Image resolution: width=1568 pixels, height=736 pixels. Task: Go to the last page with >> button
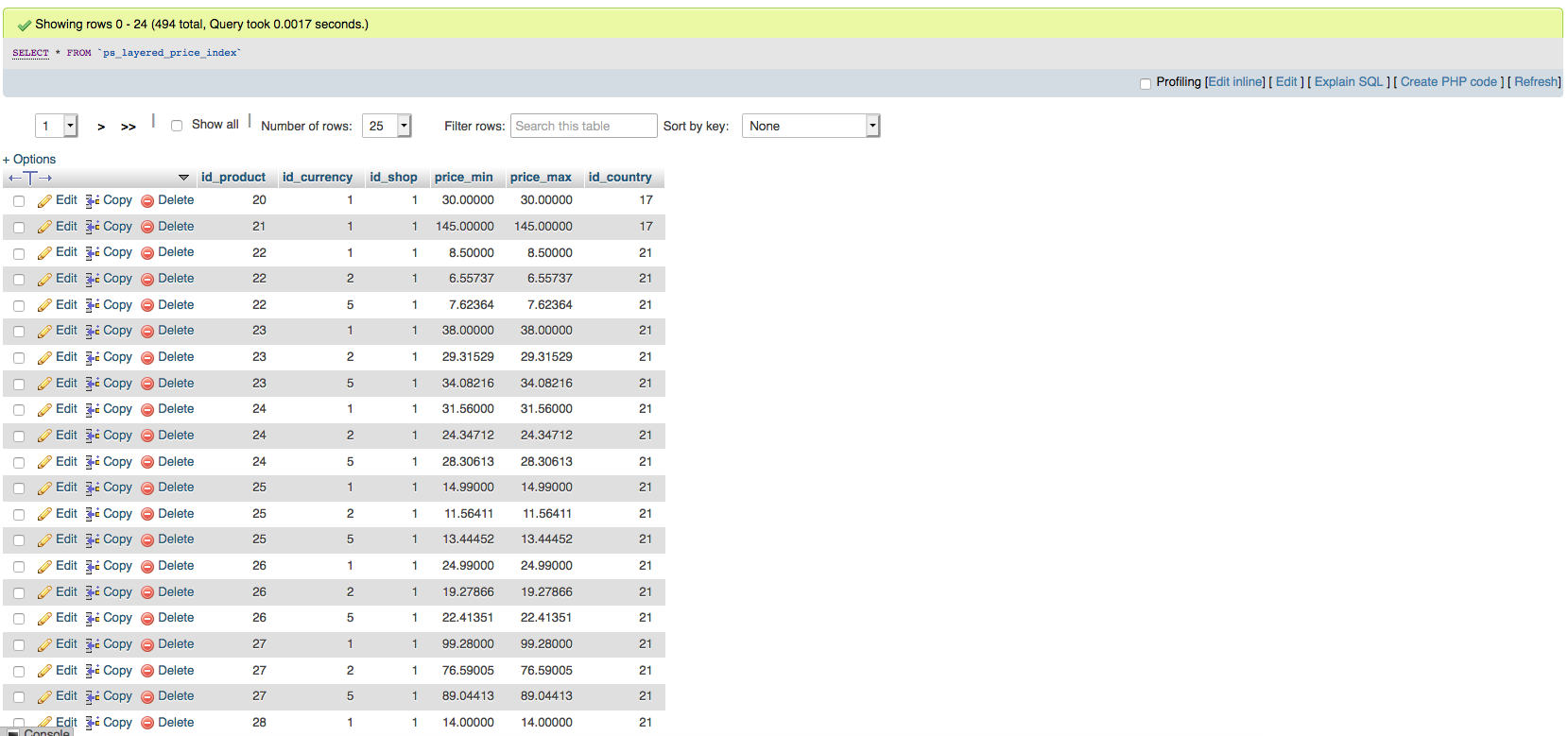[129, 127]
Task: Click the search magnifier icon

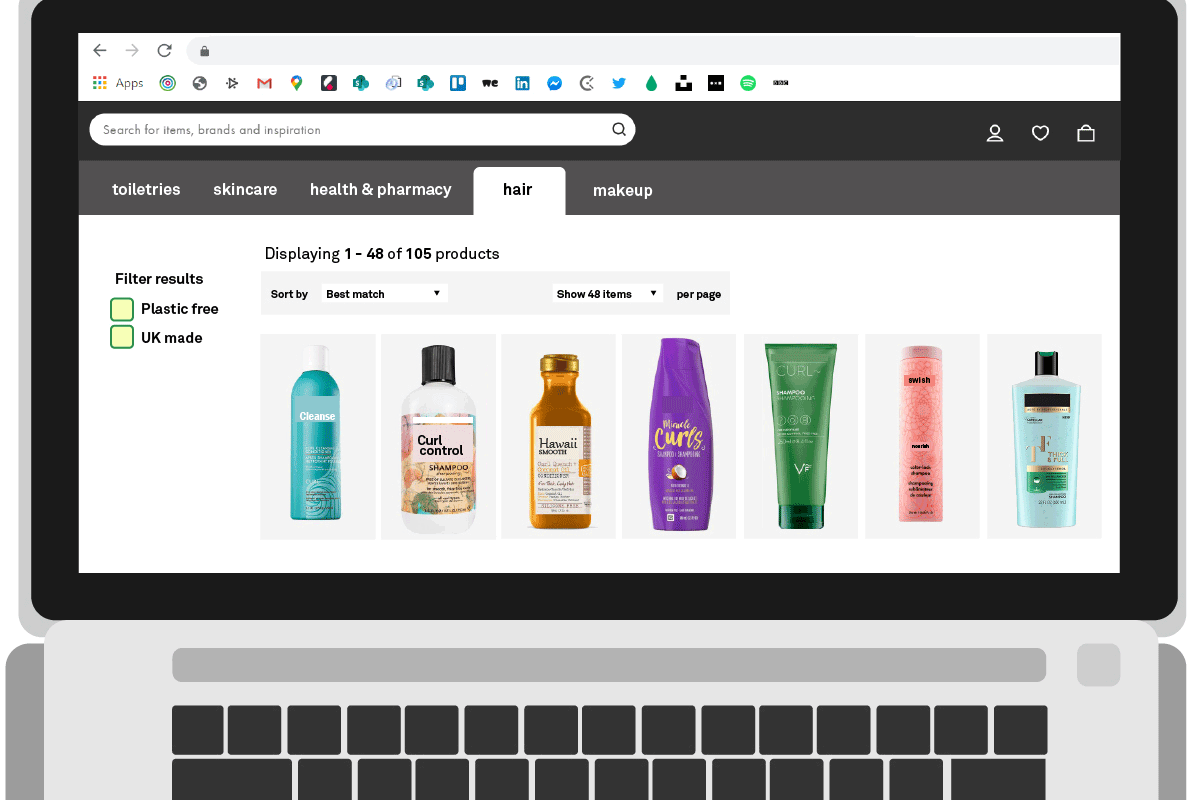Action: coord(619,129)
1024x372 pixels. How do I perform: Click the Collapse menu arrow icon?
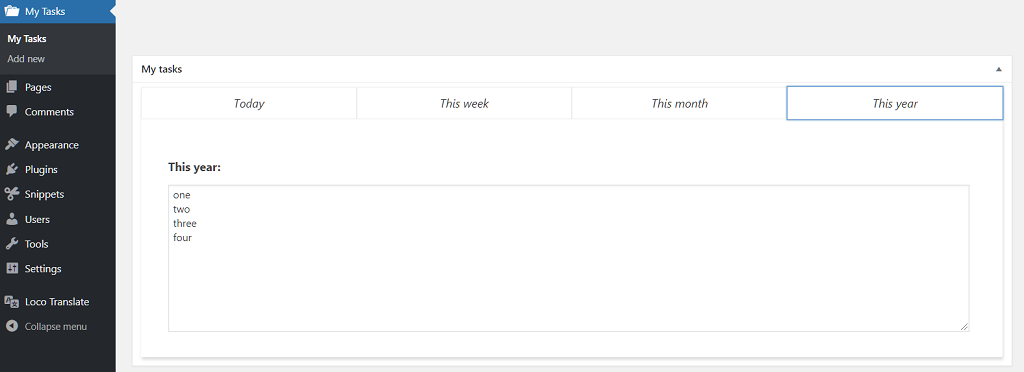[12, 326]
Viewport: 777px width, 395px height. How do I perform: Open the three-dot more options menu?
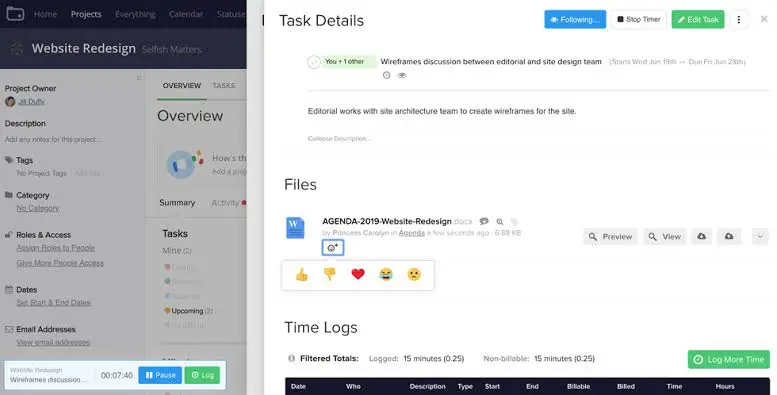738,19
☆ ☆ ☆ ☆ ☆ ☆ ☆
[YOUR OBJECTIVE]: Print the records above exactly as they stand, but leave out the pictures.

[RESPONSE]:
Image resolution: width=1568 pixels, height=736 pixels. Task: Go to the last page with >> button
[129, 127]
Task: Click the search magnifier icon

Action: coord(619,129)
1024x372 pixels. How do I perform: Click the Collapse menu arrow icon?
[12, 326]
Viewport: 777px width, 395px height. How do I perform: Open the three-dot more options menu?
738,19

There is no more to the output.